## PROBLEM TO SOLVE:
Reproduce the lines below from the one that contains "The height and width of the screenshot is (417, 707)." through the end, inclusive, and add nothing.

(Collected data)
>>>

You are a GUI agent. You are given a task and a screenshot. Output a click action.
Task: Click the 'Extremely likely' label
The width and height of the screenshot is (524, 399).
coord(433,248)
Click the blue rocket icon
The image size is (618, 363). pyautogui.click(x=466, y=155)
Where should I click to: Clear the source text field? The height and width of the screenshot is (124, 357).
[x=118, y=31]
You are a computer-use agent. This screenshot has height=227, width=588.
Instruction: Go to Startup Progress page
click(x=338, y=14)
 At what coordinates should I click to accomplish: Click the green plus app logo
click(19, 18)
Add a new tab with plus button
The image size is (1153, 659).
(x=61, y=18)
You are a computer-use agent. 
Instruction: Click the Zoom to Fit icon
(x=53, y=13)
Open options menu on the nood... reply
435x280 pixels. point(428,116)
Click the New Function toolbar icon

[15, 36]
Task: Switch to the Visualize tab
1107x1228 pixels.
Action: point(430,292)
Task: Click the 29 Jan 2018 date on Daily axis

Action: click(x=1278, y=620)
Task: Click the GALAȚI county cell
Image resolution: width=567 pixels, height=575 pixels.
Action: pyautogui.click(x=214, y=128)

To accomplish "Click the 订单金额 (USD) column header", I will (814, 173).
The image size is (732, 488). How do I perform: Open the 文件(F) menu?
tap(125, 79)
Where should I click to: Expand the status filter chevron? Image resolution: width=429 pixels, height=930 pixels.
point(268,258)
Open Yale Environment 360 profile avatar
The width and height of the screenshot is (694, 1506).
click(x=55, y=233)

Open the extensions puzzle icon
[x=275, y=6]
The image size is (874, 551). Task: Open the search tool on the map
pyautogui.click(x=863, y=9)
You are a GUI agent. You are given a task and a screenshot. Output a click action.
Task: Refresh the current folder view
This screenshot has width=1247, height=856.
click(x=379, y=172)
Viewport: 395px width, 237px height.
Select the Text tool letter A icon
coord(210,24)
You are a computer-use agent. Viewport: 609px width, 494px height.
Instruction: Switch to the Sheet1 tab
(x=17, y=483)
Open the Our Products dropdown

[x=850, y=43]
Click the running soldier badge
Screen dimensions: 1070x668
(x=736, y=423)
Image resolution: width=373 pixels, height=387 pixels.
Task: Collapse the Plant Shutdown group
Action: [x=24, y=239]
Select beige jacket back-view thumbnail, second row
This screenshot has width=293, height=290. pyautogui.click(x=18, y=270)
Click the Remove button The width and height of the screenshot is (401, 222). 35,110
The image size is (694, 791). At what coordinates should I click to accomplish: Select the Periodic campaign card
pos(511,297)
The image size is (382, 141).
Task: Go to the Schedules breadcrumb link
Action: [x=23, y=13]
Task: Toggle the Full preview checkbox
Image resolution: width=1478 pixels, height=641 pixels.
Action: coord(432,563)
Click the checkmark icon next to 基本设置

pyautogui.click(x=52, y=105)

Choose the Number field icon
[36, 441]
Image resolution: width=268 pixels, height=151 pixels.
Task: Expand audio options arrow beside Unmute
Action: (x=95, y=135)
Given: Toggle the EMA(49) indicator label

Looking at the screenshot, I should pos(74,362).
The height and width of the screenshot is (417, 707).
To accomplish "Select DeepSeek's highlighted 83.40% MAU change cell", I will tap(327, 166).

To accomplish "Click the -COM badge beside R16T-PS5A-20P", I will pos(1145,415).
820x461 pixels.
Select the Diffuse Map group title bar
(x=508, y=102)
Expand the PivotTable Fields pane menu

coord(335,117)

<<<

## SOLUTION FOR THIS EXERCISE:
The height and width of the screenshot is (417, 707).
To accomplish "Select DeepSeek's highlighted 83.40% MAU change cell", I will tap(327, 166).

To accomplish "Click the -COM badge beside R16T-PS5A-20P", I will pos(1145,415).
820x461 pixels.
Select the Diffuse Map group title bar
(x=508, y=102)
Expand the PivotTable Fields pane menu

coord(335,117)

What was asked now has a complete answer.